►
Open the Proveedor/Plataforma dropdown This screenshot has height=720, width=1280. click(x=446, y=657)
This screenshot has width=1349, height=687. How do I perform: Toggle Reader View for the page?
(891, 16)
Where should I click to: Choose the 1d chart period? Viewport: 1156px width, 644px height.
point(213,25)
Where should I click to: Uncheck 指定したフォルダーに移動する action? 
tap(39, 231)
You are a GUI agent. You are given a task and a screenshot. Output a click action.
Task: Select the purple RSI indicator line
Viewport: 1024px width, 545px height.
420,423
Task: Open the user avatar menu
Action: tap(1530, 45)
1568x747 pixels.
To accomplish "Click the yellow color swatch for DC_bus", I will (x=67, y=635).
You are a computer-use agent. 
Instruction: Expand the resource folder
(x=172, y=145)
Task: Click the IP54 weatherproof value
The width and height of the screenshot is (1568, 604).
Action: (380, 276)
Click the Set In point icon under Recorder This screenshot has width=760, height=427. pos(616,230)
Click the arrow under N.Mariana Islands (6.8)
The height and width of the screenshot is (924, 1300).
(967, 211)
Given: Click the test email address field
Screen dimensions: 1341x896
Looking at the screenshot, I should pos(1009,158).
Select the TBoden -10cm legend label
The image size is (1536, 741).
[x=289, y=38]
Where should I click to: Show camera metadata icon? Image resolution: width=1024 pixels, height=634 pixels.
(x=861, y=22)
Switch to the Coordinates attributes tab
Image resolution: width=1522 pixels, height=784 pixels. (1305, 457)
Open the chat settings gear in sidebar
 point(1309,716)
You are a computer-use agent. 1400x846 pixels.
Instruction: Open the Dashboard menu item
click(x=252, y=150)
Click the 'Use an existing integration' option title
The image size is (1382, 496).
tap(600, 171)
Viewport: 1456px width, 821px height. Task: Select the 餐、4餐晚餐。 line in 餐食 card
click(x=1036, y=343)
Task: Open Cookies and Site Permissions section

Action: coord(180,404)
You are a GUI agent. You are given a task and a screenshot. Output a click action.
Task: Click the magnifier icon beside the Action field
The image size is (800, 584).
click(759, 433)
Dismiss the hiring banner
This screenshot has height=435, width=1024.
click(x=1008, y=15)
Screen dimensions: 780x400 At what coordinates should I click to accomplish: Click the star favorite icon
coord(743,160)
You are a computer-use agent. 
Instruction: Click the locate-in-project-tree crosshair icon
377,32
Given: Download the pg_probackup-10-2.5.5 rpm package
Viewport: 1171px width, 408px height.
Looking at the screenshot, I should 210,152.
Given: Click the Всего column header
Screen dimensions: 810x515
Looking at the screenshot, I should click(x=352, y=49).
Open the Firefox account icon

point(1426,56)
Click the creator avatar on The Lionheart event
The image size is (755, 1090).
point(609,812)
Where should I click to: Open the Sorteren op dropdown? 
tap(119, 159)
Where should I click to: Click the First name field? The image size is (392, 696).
◄
* **Your objective**: Copy the entire listing above line for line, changing nothing.

* **Solution to the problem**:
Open the Proveedor/Plataforma dropdown This screenshot has height=720, width=1280. click(x=446, y=657)
This screenshot has width=1349, height=687. How do I perform: Toggle Reader View for the page?
(891, 16)
Where should I click to: Choose the 1d chart period? Viewport: 1156px width, 644px height.
point(213,25)
Where should I click to: Uncheck 指定したフォルダーに移動する action? 
tap(39, 231)
You are a GUI agent. You are given a task and a screenshot. Output a click action.
Task: Select the purple RSI indicator line
Viewport: 1024px width, 545px height.
420,423
Task: Open the user avatar menu
Action: tap(1530, 45)
1568x747 pixels.
To accomplish "Click the yellow color swatch for DC_bus", I will (x=67, y=635).
You are a computer-use agent. 
Instruction: Expand the resource folder
(x=172, y=145)
Task: Click the IP54 weatherproof value
The width and height of the screenshot is (1568, 604).
Action: (380, 276)
Click the Set In point icon under Recorder This screenshot has width=760, height=427. pos(616,230)
Click the arrow under N.Mariana Islands (6.8)
The height and width of the screenshot is (924, 1300).
(967, 211)
Given: Click the test email address field
Screen dimensions: 1341x896
Looking at the screenshot, I should pos(1009,158).
Select the TBoden -10cm legend label
The image size is (1536, 741).
[x=289, y=38]
Where should I click to: Show camera metadata icon? Image resolution: width=1024 pixels, height=634 pixels.
(x=861, y=22)
Switch to the Coordinates attributes tab
Image resolution: width=1522 pixels, height=784 pixels. (1305, 457)
Open the chat settings gear in sidebar
 point(1309,716)
You are a computer-use agent. 1400x846 pixels.
Instruction: Open the Dashboard menu item
click(x=252, y=150)
Click the 'Use an existing integration' option title
The image size is (1382, 496).
tap(600, 171)
Viewport: 1456px width, 821px height. Task: Select the 餐、4餐晚餐。 line in 餐食 card
click(x=1036, y=343)
Task: Open Cookies and Site Permissions section

Action: coord(180,404)
You are a GUI agent. You are given a task and a screenshot. Output a click action.
Task: Click the magnifier icon beside the Action field
The image size is (800, 584).
click(759, 433)
Dismiss the hiring banner
This screenshot has height=435, width=1024.
click(x=1008, y=15)
Screen dimensions: 780x400 At what coordinates should I click to accomplish: Click the star favorite icon
coord(743,160)
You are a computer-use agent. 
Instruction: Click the locate-in-project-tree crosshair icon
377,32
Given: Download the pg_probackup-10-2.5.5 rpm package
Viewport: 1171px width, 408px height.
Looking at the screenshot, I should 210,152.
Given: Click the Всего column header
Screen dimensions: 810x515
Looking at the screenshot, I should click(x=352, y=49).
Open the Firefox account icon

point(1426,56)
Click the creator avatar on The Lionheart event
The image size is (755, 1090).
point(609,812)
Where should I click to: Open the Sorteren op dropdown? 
tap(119, 159)
Where should I click to: Click the First name field? The image size is (392, 696).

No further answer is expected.